▼

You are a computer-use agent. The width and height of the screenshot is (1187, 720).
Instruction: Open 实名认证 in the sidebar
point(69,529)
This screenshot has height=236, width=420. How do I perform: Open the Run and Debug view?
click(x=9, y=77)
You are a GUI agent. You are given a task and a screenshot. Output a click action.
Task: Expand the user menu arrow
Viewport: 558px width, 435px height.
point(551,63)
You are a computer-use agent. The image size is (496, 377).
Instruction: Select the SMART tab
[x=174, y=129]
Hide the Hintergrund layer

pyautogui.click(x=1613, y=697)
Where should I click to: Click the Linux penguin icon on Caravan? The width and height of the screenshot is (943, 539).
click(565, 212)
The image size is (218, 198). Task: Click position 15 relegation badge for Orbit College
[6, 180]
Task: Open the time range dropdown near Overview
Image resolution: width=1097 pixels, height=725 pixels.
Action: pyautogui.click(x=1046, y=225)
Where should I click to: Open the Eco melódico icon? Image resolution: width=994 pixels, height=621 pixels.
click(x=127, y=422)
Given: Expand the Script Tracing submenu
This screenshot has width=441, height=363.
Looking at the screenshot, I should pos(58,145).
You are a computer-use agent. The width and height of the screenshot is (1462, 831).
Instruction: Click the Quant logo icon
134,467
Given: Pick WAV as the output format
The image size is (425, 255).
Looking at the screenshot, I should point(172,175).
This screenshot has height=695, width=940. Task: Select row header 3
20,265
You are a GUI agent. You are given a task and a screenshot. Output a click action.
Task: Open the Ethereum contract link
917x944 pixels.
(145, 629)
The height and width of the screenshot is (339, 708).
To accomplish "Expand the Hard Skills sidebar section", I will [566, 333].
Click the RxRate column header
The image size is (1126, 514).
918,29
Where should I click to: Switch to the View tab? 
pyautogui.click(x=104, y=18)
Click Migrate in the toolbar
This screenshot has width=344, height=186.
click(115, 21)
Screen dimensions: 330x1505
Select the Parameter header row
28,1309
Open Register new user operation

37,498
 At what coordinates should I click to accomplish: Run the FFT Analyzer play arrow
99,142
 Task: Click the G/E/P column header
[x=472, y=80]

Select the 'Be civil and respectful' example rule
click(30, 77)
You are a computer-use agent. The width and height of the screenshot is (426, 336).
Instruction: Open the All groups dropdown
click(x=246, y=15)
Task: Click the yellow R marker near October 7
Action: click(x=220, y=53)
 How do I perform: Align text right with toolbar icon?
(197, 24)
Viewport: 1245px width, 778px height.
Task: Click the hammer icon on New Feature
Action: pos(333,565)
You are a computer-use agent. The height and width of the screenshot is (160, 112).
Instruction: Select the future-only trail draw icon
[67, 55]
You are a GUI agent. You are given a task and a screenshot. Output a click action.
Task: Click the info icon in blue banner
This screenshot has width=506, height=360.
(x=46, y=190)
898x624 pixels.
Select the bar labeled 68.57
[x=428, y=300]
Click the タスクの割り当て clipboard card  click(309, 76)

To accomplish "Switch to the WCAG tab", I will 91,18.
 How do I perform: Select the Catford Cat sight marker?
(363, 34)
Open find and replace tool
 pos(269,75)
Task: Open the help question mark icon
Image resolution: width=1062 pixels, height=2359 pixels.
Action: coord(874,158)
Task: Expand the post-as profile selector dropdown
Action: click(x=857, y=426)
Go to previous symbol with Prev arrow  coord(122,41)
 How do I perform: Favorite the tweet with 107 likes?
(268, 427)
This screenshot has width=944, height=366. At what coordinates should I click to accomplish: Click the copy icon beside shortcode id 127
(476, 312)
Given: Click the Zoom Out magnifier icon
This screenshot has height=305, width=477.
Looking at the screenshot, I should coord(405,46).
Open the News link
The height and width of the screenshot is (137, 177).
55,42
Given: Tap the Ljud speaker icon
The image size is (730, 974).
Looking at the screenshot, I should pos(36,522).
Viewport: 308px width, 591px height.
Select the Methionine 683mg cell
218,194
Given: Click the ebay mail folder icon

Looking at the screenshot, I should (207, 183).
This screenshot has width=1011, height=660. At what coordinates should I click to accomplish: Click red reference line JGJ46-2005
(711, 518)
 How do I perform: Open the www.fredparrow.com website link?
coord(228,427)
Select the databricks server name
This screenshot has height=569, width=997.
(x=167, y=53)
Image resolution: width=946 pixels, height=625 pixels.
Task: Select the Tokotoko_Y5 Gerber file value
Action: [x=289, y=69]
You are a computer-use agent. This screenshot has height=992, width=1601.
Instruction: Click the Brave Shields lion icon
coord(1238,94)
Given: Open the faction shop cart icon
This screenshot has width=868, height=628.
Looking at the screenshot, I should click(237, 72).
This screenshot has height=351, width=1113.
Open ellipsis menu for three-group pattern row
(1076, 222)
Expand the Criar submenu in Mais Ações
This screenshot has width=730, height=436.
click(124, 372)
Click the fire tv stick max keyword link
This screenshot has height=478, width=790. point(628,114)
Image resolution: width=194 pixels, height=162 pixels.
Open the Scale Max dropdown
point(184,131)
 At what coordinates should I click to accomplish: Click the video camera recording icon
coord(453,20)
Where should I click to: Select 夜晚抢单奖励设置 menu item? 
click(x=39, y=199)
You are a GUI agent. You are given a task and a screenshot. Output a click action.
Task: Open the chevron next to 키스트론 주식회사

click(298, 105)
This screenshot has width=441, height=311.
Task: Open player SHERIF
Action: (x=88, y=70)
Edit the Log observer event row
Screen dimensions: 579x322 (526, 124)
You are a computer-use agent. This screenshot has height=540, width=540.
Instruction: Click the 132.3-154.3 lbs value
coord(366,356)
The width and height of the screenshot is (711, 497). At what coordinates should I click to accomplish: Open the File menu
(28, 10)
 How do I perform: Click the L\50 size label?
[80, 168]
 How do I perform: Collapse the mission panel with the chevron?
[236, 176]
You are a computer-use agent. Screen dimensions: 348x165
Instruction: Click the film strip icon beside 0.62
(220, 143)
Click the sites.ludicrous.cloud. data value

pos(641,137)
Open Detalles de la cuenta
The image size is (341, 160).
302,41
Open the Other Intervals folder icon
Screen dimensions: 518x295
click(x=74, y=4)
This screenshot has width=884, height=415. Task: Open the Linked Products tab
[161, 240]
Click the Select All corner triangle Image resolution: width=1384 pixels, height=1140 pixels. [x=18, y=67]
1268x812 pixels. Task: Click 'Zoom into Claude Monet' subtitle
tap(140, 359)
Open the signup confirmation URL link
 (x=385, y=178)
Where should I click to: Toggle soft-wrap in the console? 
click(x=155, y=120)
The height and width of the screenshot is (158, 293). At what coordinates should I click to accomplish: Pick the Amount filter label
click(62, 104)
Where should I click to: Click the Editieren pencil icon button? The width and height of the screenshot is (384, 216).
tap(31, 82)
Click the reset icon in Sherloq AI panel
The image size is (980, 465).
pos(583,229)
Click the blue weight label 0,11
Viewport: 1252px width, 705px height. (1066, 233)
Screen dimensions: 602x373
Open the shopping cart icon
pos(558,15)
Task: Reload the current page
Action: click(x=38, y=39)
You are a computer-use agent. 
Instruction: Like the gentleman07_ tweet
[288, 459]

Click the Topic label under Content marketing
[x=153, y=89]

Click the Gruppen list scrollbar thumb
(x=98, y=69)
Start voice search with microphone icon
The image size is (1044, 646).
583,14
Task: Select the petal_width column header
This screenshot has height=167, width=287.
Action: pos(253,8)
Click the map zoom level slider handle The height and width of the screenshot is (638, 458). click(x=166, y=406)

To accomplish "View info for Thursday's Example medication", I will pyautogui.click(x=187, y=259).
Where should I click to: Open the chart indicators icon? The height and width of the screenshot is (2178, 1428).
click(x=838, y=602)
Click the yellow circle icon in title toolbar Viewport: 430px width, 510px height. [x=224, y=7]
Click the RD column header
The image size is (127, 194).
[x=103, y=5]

▲

_WHAT THE TASK REQUIRES:_
Determine how many lines above contain the string "info". Give only that number.

_TASK ANSWER:_
2